Creo tener autoridad en el tema de los nacionalismos, ya que nací en el seno de una familia navarra auto definida vasca. Por cosas de la vida desde mis 16 años emigramos a Venezuela a fines de los 50 y para mí fue la posibilidad de abrir los ojos. Recuerdo como se reían mis compañeros de estudios cuando afirmaba que no era español, sino vasco. En este país que había sido parte de España durante más de tres siglos no podían entender la diferencia entre un andaluz, un catalán o un castellano. Aquí todos nos veían como españoles con acentos singulares pero todos ciudadanos de la misma nación, por cierto la más antigua de Europa.

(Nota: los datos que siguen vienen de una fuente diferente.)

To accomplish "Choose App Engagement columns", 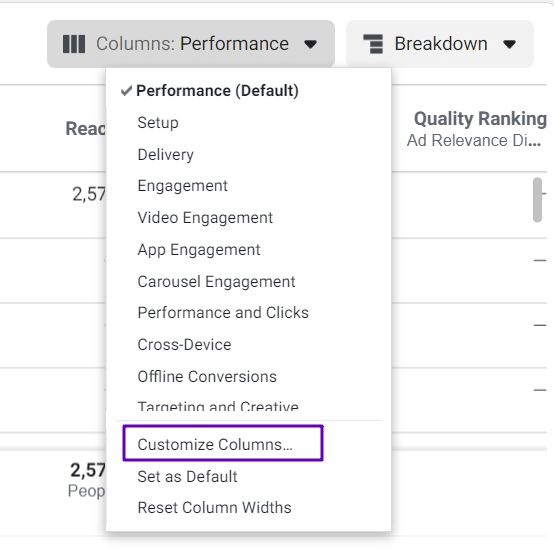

Por suerte en mi proceso de socialización y crecimiento en “sabiduría y gracia” tuve que abrir mi mente y darme cuenta que el nacionalismo vasco (como todos los nacionalismos) no era más que un enfoque errado de la historia. Precisamente en los años más activos y destructivos de ETA entendí que no podía identificarme con una “ideología” que justificaba el asesinato de inocentes. Nada justifica el asesinato. Hoy en día ir en contra de un mundo que va aceleradamente a la globalización es sencillamente ir contra la historia. La pretensión de ser diferentes y por supuesto mejores que “los otros” por simples razones raciales, lingüísticas, religiosas o culturales, por muy respetables que estas sean, va en contra de la tendencia inexorable hacia una humanidad en unión planetaria y fraterna, que no digo que esté a la vuelta de la esquina, pero que es sencillo entender que no habrá otra salida.
Cuando observo perplejo el infantil comportamiento de la sociedad catalana, su visión aldeana del mundo, su permanente mirar al pasado, para intentar romper la unidad de la nación de la que siempre fueron parte, no llego a comprender que se ha hecho tan mal durante el proceso democrático español para llegar a la actual situación. Cataluña fue siempre a lo largo de la historia, Iberia, Hispania, Aragón y por supuesto ESPAÑA. ¿Cómo se arregla esto?